(Data items)
◇ ◇ ◇ ◇ ◇
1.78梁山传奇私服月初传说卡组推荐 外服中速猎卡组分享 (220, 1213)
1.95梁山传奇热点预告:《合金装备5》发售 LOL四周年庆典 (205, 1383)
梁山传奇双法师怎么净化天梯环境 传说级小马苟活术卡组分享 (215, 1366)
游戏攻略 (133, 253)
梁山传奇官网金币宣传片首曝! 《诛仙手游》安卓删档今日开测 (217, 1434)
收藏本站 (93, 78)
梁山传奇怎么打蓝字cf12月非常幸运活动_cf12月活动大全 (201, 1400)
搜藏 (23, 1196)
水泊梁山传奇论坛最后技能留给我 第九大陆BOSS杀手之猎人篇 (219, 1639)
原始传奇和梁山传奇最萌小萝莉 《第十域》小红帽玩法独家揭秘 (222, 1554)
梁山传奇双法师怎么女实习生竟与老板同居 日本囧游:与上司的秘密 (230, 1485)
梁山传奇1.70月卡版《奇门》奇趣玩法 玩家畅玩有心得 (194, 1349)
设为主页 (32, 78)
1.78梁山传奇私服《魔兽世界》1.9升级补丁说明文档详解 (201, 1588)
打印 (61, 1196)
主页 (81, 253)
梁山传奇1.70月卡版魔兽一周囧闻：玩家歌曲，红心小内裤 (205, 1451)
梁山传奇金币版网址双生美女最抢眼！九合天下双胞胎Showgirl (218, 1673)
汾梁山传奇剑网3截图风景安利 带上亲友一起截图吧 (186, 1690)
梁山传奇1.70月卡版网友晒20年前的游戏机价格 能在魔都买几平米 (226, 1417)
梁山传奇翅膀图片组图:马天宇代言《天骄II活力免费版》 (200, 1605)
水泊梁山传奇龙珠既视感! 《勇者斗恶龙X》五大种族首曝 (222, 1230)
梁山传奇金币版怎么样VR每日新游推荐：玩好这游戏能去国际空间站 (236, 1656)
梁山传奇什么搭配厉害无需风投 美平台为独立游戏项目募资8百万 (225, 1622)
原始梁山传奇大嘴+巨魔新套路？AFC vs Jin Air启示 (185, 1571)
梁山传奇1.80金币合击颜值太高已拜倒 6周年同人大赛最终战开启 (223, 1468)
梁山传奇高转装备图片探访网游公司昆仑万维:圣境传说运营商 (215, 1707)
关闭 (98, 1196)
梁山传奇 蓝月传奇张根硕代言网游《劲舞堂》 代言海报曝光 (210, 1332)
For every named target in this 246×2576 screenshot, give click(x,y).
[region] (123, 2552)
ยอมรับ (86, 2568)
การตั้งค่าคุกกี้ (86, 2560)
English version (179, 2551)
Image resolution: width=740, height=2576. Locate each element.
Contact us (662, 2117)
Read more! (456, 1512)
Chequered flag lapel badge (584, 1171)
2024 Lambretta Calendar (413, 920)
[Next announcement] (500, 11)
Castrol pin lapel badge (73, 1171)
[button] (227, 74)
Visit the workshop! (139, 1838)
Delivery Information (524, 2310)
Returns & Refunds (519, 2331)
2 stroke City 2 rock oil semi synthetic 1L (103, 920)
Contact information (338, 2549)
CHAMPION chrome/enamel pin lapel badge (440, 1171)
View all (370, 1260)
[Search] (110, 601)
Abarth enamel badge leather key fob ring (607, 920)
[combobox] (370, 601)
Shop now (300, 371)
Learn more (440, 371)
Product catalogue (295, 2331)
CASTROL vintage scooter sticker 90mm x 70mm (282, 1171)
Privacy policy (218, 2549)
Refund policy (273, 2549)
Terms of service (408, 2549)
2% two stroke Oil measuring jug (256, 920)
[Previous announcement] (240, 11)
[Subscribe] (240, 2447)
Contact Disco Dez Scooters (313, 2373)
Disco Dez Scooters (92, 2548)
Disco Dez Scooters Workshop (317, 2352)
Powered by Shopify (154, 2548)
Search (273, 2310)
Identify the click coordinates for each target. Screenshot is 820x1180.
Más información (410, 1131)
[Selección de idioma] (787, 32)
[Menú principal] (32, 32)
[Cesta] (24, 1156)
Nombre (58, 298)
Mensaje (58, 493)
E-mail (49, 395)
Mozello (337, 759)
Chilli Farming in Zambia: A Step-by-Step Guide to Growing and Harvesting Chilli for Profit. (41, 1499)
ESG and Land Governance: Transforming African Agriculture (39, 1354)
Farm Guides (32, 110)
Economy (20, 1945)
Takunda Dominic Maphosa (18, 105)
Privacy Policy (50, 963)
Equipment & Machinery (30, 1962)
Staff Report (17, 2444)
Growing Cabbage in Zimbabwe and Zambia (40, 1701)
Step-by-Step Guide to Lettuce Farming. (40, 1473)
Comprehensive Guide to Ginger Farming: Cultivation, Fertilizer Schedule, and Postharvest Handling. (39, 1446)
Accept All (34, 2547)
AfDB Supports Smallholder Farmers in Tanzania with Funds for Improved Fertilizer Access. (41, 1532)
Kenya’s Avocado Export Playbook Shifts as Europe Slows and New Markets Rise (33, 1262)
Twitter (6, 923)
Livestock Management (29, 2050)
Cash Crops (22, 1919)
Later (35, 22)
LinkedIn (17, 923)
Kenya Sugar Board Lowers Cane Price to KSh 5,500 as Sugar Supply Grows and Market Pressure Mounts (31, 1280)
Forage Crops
◇ ◇ ◇ ◇ ◇
## Assignment
Copy the entries above exactly, but only from the line holding "Search (273, 2310)" through the line holding "Privacy Policy (50, 963)", both included.

## Solution below
Search (273, 2310)
Identify the click coordinates for each target. Screenshot is 820x1180.
Más información (410, 1131)
[Selección de idioma] (787, 32)
[Menú principal] (32, 32)
[Cesta] (24, 1156)
Nombre (58, 298)
Mensaje (58, 493)
E-mail (49, 395)
Mozello (337, 759)
Chilli Farming in Zambia: A Step-by-Step Guide to Growing and Harvesting Chilli for Profit. (41, 1499)
ESG and Land Governance: Transforming African Agriculture (39, 1354)
Farm Guides (32, 110)
Economy (20, 1945)
Takunda Dominic Maphosa (18, 105)
Privacy Policy (50, 963)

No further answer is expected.